Nick At Night had Bewitched into the early 90s, but I only know that from commercials seen at a cousin’s house and that’s when we moved, so I have no idea beyond that.
I’m old enough to remember the last of the original run. Mostly, I remember the characters seemed to be fueled by cirrhosis-level consumption of alcohol. As in, after a six-Martini lunch, go home early and hammer another pitcher down before going to bed.
It was so over-the-top that even as a child I wondered about it, and I still remember that long after I’ve forgotten any individual episodes.
Yeah drinking (and in the early stuff smoking) played a large part in the ’60s sitcoms.
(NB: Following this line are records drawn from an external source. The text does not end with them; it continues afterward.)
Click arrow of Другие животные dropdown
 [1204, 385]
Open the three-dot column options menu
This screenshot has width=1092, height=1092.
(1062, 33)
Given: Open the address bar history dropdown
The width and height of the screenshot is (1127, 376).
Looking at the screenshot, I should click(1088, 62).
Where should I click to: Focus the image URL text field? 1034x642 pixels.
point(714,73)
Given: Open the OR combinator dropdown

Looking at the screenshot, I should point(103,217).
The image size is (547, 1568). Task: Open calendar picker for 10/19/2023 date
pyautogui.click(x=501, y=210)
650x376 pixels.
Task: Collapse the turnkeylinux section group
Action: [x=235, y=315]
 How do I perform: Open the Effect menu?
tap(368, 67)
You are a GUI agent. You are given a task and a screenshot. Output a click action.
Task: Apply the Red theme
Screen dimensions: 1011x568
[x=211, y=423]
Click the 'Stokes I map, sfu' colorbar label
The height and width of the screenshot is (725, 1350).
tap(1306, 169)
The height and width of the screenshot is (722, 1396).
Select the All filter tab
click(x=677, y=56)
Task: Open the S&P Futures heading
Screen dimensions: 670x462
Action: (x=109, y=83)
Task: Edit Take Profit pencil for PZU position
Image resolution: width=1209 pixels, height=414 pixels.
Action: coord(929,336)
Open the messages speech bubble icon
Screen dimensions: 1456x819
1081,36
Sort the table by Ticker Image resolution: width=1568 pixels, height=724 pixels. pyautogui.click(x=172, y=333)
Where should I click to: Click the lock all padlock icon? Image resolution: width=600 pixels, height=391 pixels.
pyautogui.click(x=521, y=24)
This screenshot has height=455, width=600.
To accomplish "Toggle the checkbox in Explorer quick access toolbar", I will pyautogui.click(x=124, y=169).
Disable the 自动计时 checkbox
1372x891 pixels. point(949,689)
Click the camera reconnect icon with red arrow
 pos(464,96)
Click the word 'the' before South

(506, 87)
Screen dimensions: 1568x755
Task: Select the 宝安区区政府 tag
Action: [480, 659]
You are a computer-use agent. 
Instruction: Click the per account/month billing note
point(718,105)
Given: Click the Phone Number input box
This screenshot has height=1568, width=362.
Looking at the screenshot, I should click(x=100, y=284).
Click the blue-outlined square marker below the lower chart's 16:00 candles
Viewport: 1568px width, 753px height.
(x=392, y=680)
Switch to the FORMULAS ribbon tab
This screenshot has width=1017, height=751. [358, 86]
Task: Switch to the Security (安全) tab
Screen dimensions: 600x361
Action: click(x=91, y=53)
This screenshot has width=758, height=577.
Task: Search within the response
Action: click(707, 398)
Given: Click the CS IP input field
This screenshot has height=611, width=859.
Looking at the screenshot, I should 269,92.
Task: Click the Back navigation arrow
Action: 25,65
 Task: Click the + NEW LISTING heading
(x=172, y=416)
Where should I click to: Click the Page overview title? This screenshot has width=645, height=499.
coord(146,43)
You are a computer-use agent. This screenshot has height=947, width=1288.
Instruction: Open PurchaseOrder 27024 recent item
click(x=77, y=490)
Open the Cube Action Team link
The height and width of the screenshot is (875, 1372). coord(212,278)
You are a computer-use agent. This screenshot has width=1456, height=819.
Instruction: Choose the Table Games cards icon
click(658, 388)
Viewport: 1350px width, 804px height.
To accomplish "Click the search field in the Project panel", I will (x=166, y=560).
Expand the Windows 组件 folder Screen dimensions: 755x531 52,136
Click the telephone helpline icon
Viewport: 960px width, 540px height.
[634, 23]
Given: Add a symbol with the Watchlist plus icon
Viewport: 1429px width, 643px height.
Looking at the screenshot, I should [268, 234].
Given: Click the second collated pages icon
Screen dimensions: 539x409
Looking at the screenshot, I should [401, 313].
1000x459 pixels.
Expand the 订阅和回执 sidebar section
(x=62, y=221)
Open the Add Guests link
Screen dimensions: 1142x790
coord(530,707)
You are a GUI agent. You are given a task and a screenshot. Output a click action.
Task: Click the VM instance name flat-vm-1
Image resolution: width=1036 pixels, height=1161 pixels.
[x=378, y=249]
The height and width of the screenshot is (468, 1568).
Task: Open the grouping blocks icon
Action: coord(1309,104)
And yes I saw bewitched when it first ran, I’m that old. Although I’ll note I had to get special dispensation to see my favorite show (Star Trek) when it moved to the Friday 10PM (aka death slot) spot in the third season. 10pm was past my bedtime as a third grader :-), not that my mom ever really managed to enforce bed time. My dad worked third shift so I always wanted to say goodnight to him (and steal a sip of his coffee…) before he went to work.
OK so that pushes the age down a bit. Although I think Nick at Night was more focused on the nostalgic Gen X/Boomers than their spawn. As opposed to when I was a kid in late 60’s early 70’s it was in constant rotation with thins like Gilligans Island. In any case the 40+ set aren’t the meme makers today :-).